DELETE_FILE_TOOL = {
    "type": "function",
    "name": "delete_file",
    "description": "Delete a file at the specified path. Use with caution as this is irreversible.",
    "parameters": {
        "type": "object",
        "properties": {
            "path": {
                "type": "string",
                "description": "The path to the file to delete",
            }
        },
        "required": ["path"],
    },
}

Notice the description says “Use with caution as this is irreversible.” This isn’t just for humans — the LLM reads this too. It influences the model to be more careful about when it uses this tool.

Updating the Tool Registry

Update src/agent/tools/__init__.py:

from src.agent.tools.file import (
    read_file_execute,
    write_file_execute,
    list_files_execute,
    delete_file_execute,
    READ_FILE_TOOL,
    WRITE_FILE_TOOL,
    LIST_FILES_TOOL,
    DELETE_FILE_TOOL,
)

# Map of tool name -> execute function
TOOL_EXECUTORS: dict[str, callable] = {
    "read_file": read_file_execute,
    "write_file": write_file_execute,
    "list_files": list_files_execute,
    "delete_file": delete_file_execute,
}

# All tool definitions for the API
ALL_TOOLS = [
    READ_FILE_TOOL,
    WRITE_FILE_TOOL,
    LIST_FILES_TOOL,
    DELETE_FILE_TOOL,
]

# Tool sets for evals
FILE_TOOLS = [READ_FILE_TOOL, WRITE_FILE_TOOL, LIST_FILES_TOOL, DELETE_FILE_TOOL]
FILE_TOOL_EXECUTORS = {
    "read_file": read_file_execute,
    "write_file": write_file_execute,
    "list_files": list_files_execute,
    "delete_file": delete_file_execute,
}

Error Handling Patterns

All four tools follow the same pattern:

try:
    # Do the operation
    return "Success message"
except FileNotFoundError:
    return f"Error: File not found: {file_path}"
except Exception as e:
    return f"Error: {e}"

Important: we return error messages as strings rather than raising exceptions. Why? Because tool results go back to the LLM. If read_file fails with “File not found”, the LLM can try a different path or ask the user for clarification. If we raised an exception, the agent loop would crash.

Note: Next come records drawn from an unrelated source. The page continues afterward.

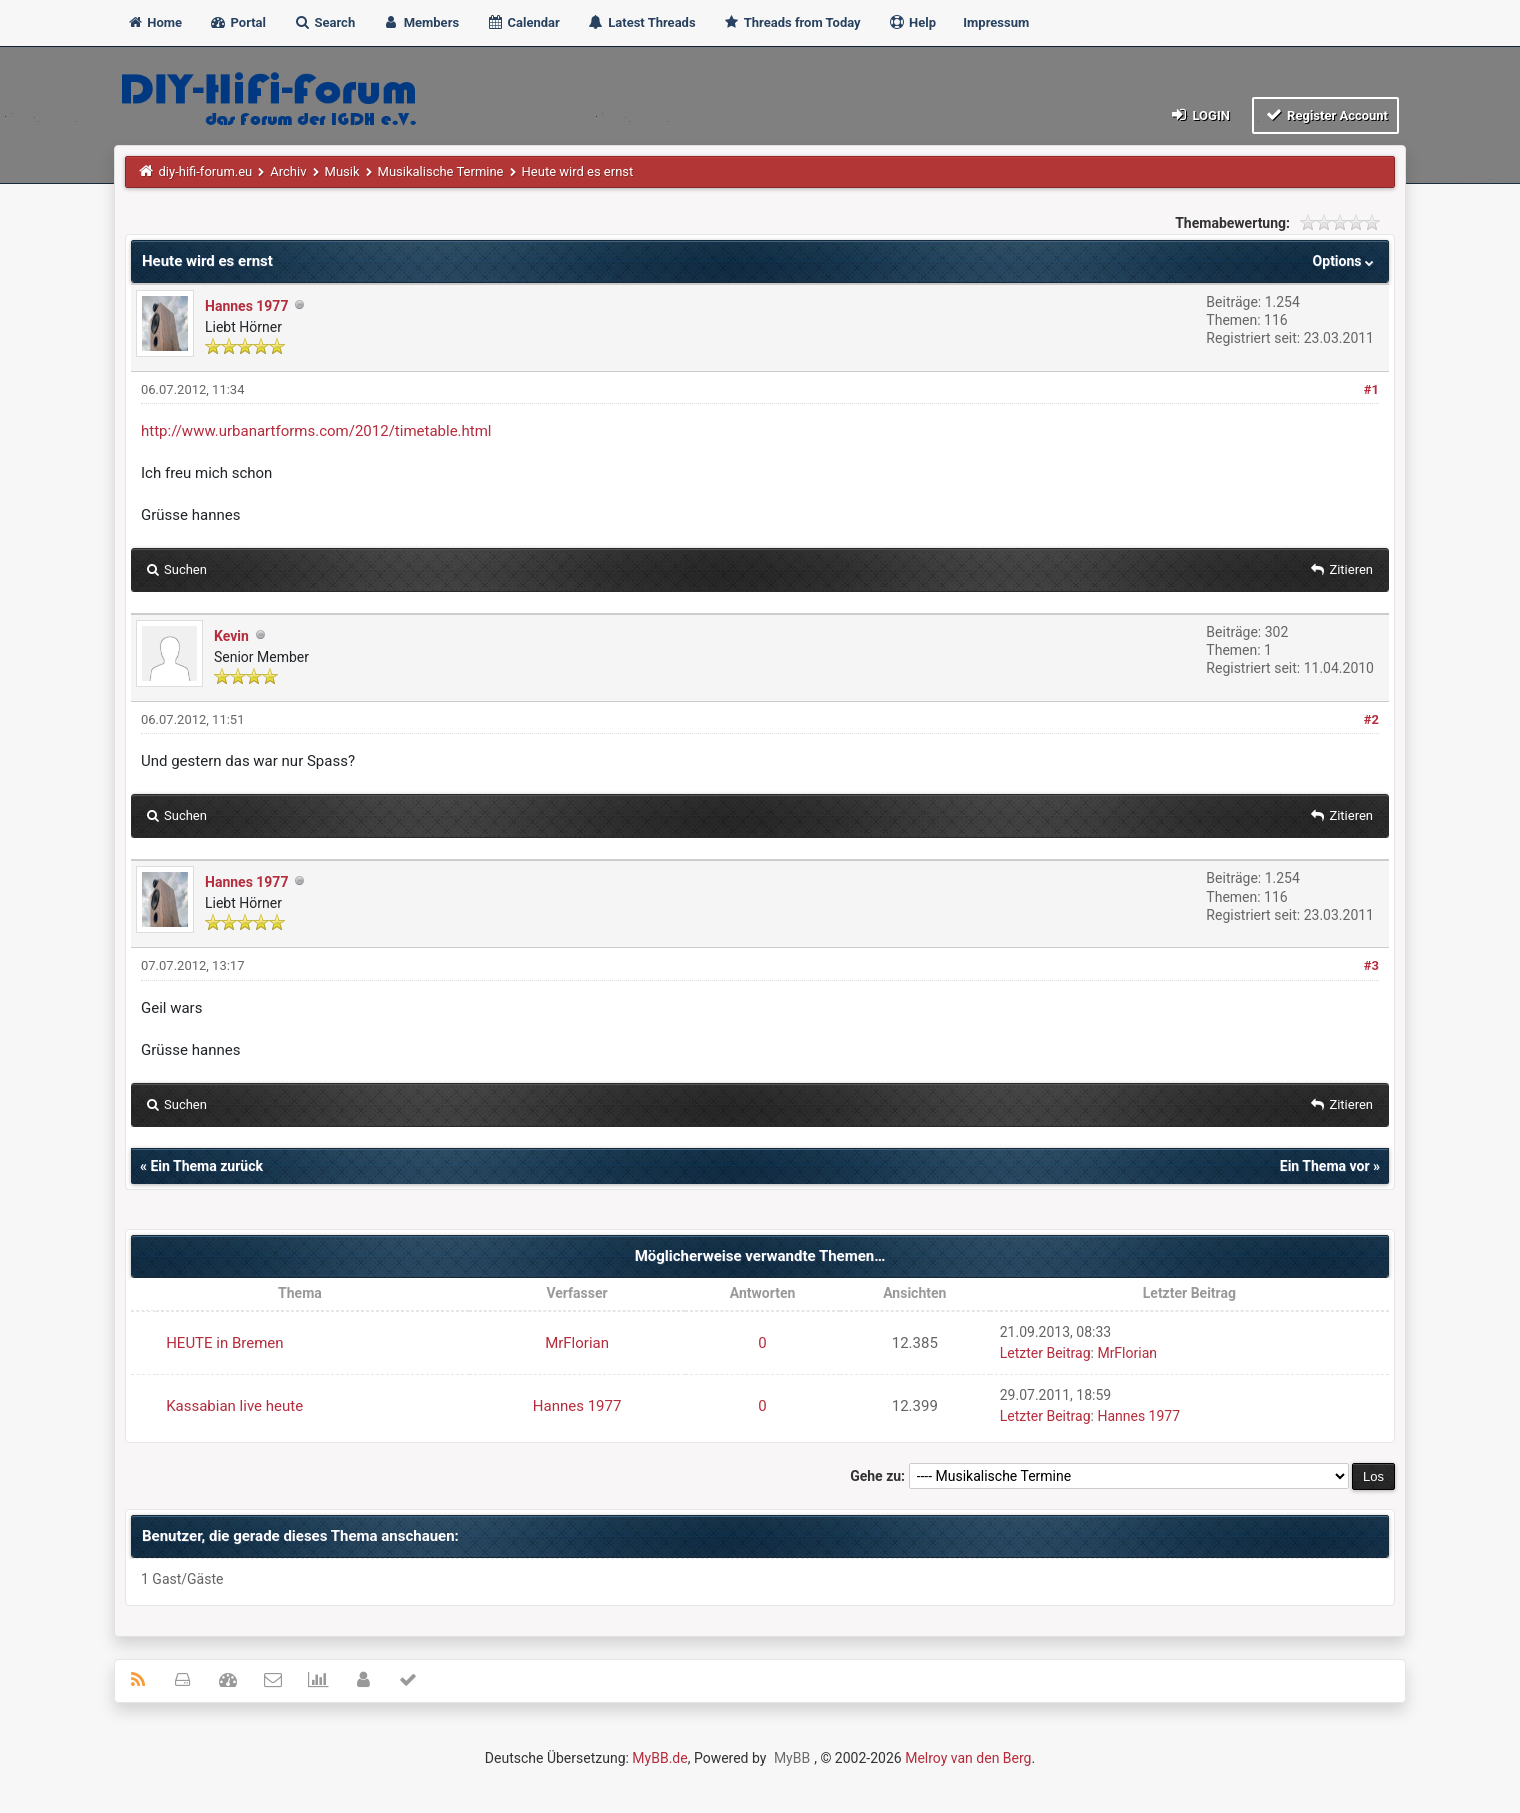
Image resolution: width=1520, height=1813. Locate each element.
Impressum (996, 22)
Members (420, 22)
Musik (342, 171)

This is a general principle: tools should always return, never raise. The LLM is the decision-maker. Let it decide how to handle errors.

Summary

In this chapter you:

  • Added write_file and delete_file tools
  • Learned why tools should return errors instead of raising exceptions
  • Understood the importance of tool descriptions in influencing LLM behavior
  • Updated the tool registry

The agent can now read, write, list, and delete files. But these write and delete operations are dangerous — there’s nothing stopping the agent from overwriting important files. We’ll fix that in Chapter 9 with human-in-the-loop approval. But first, let’s add more capabilities.